### Task goal
With both ends included, repeat exactly the lines of the entries below from the one containing "At what coordinates" down to the one containing "Where should I click to: Switch", and no others.

### Exercise input
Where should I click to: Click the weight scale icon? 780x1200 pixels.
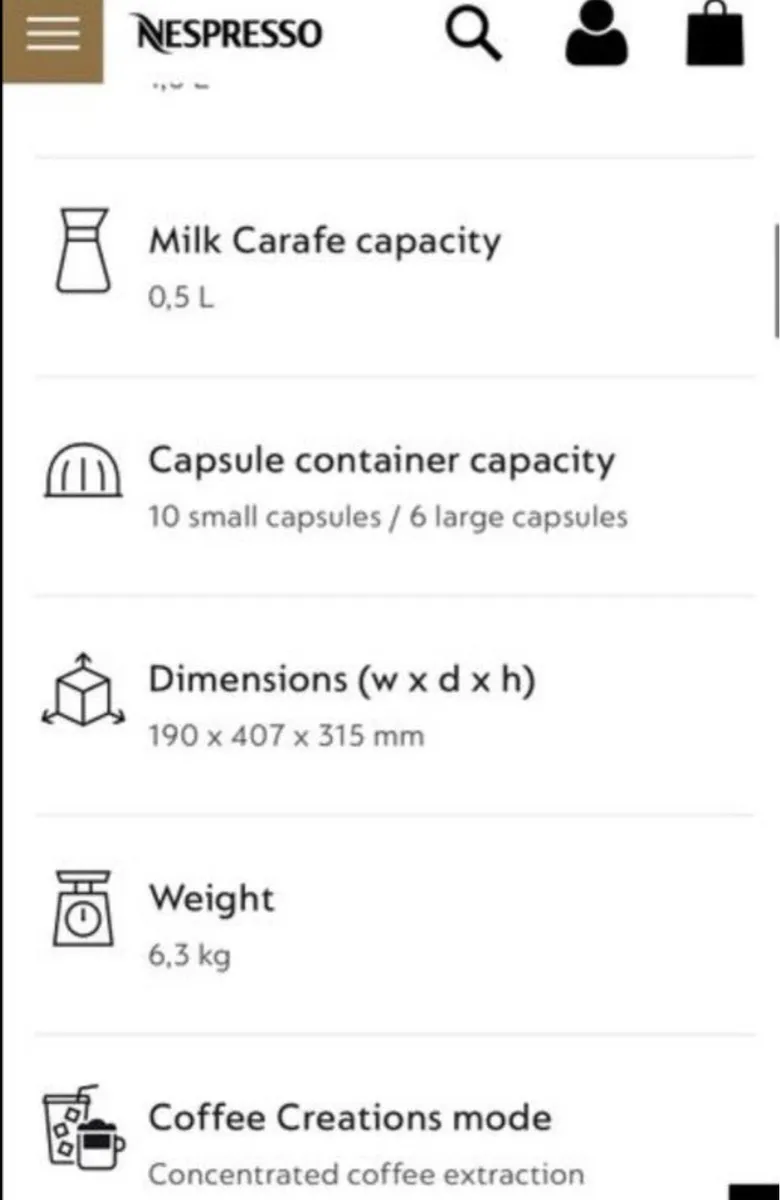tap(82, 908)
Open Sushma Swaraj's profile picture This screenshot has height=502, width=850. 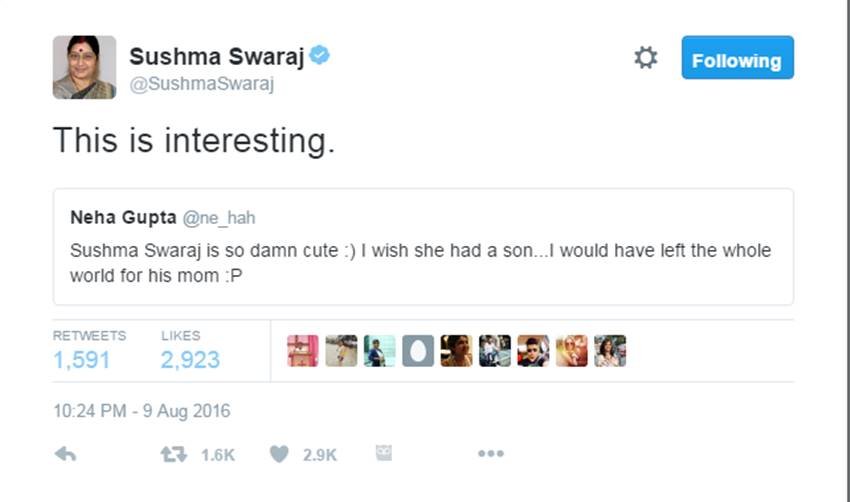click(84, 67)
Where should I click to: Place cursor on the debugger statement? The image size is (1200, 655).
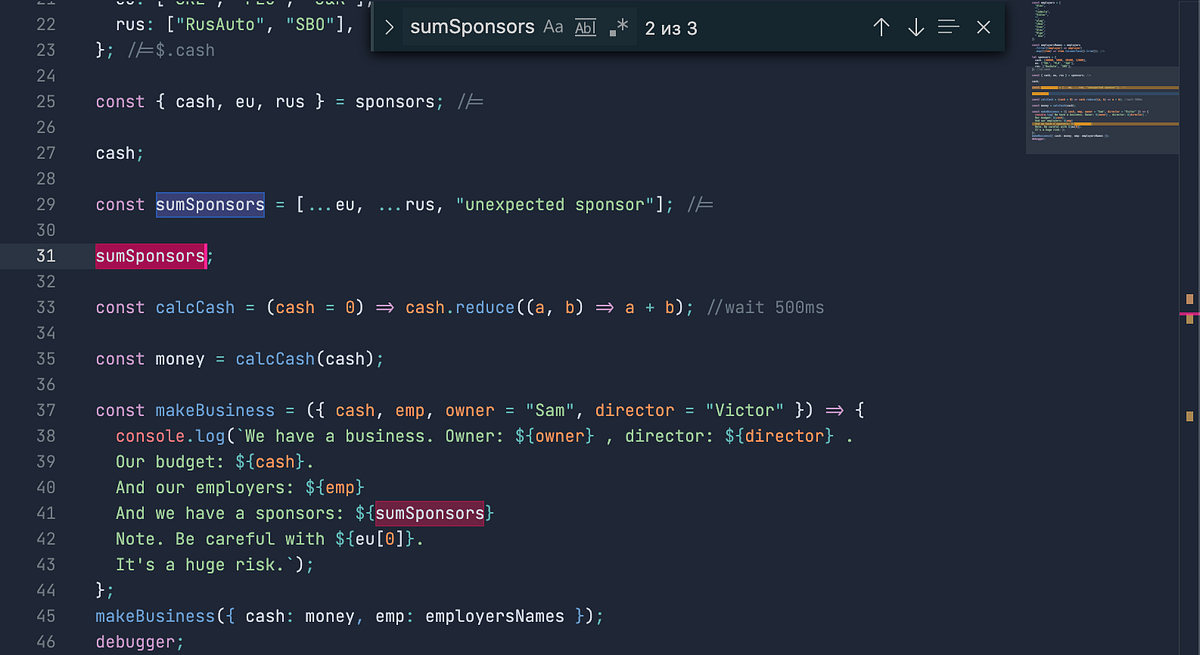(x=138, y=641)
...
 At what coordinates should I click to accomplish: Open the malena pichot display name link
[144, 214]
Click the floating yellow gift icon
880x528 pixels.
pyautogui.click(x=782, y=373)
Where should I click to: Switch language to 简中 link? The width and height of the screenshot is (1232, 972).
...
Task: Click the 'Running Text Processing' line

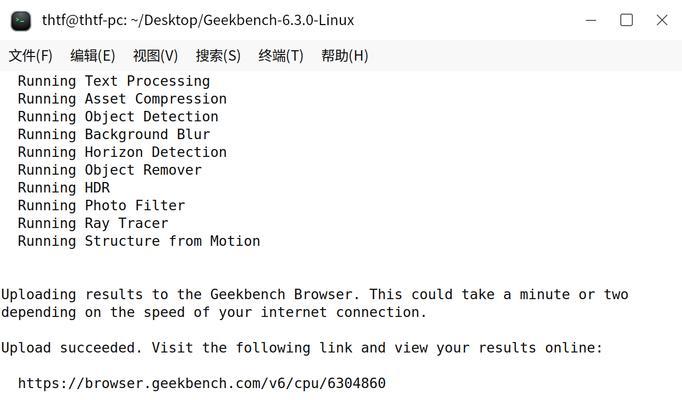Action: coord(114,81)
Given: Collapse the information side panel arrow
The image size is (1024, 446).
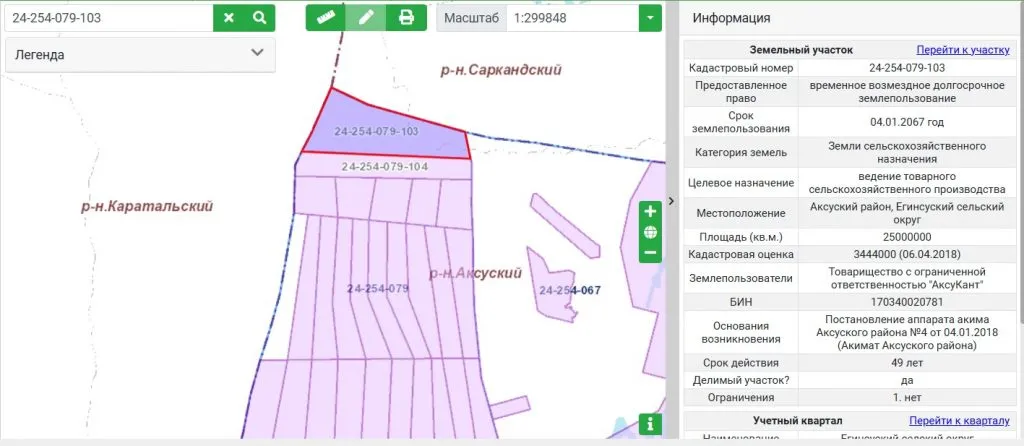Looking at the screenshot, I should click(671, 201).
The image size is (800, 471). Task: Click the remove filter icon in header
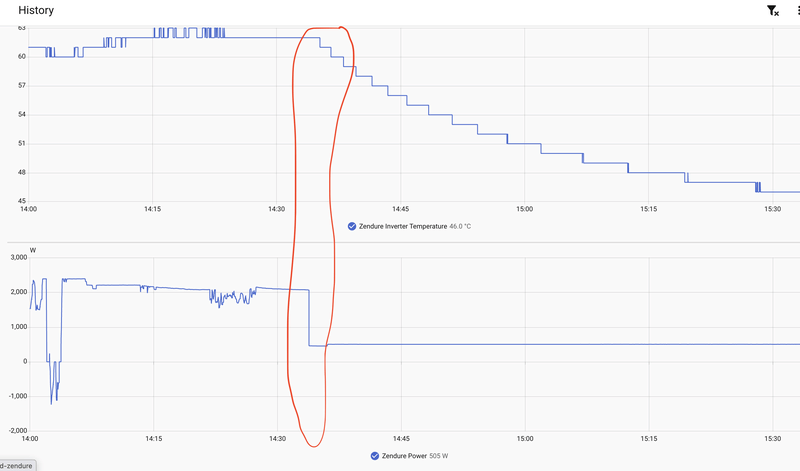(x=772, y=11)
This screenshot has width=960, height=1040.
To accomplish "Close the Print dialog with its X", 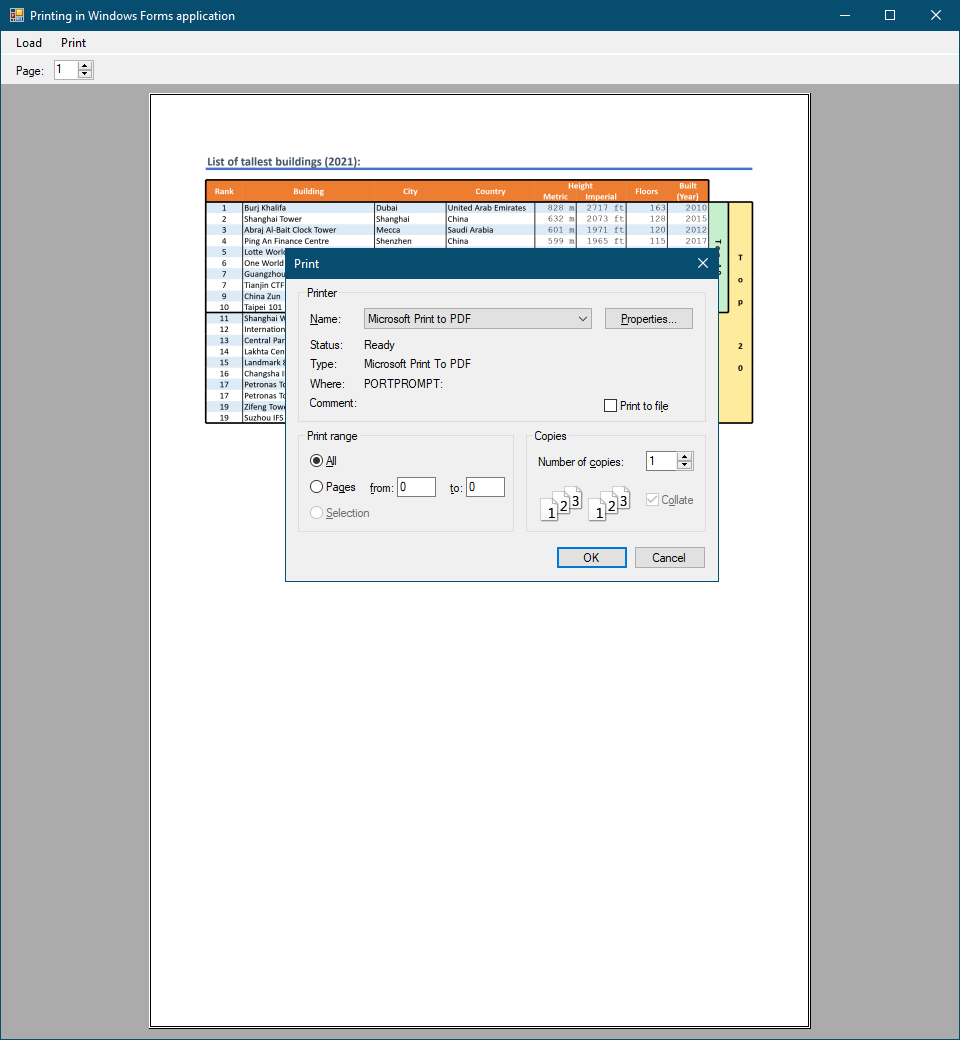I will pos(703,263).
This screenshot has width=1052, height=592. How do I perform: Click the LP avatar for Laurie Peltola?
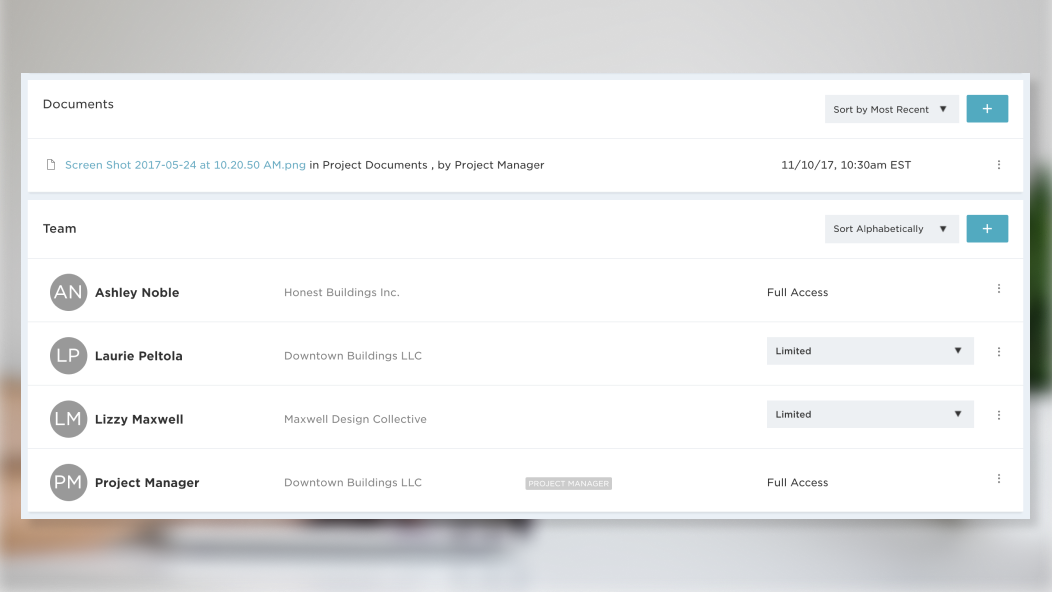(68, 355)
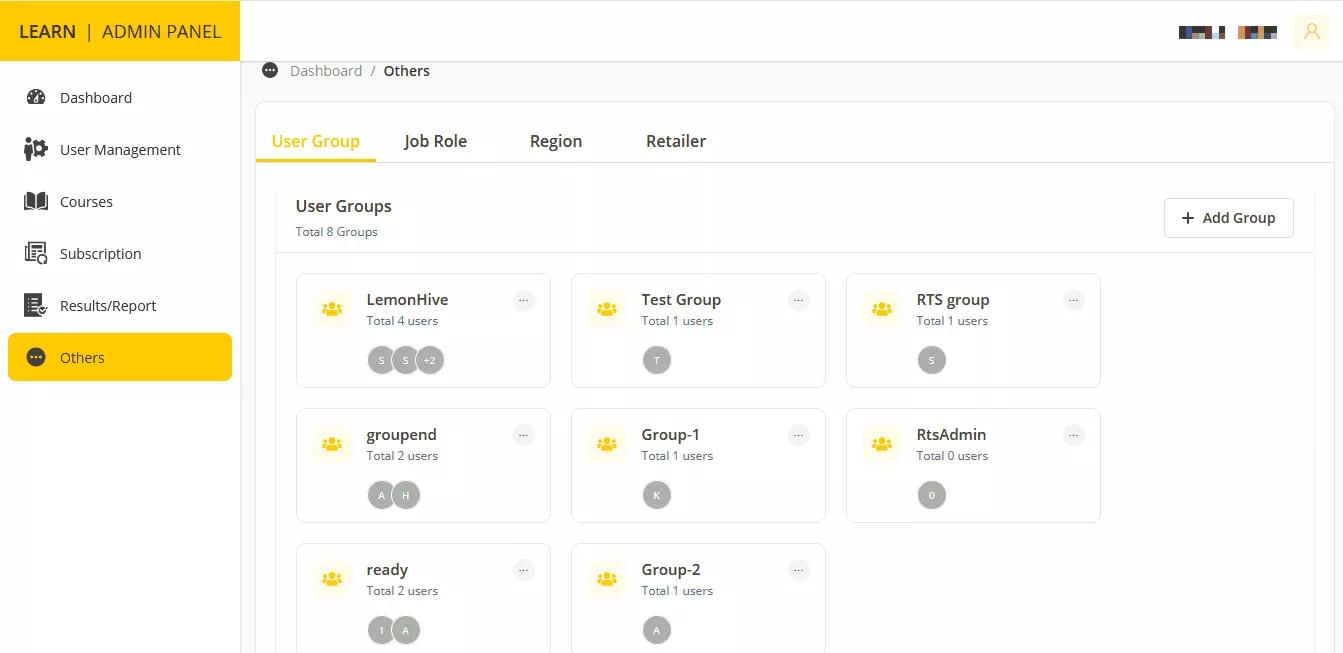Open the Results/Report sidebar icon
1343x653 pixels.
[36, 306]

### Answer area
 At what coordinates should I click to accomplish: Open the malena pichot display name link
[144, 214]
Click the floating yellow gift icon
880x528 pixels.
pyautogui.click(x=782, y=373)
Where should I click to: Switch language to 简中 link? The width and height of the screenshot is (1232, 972).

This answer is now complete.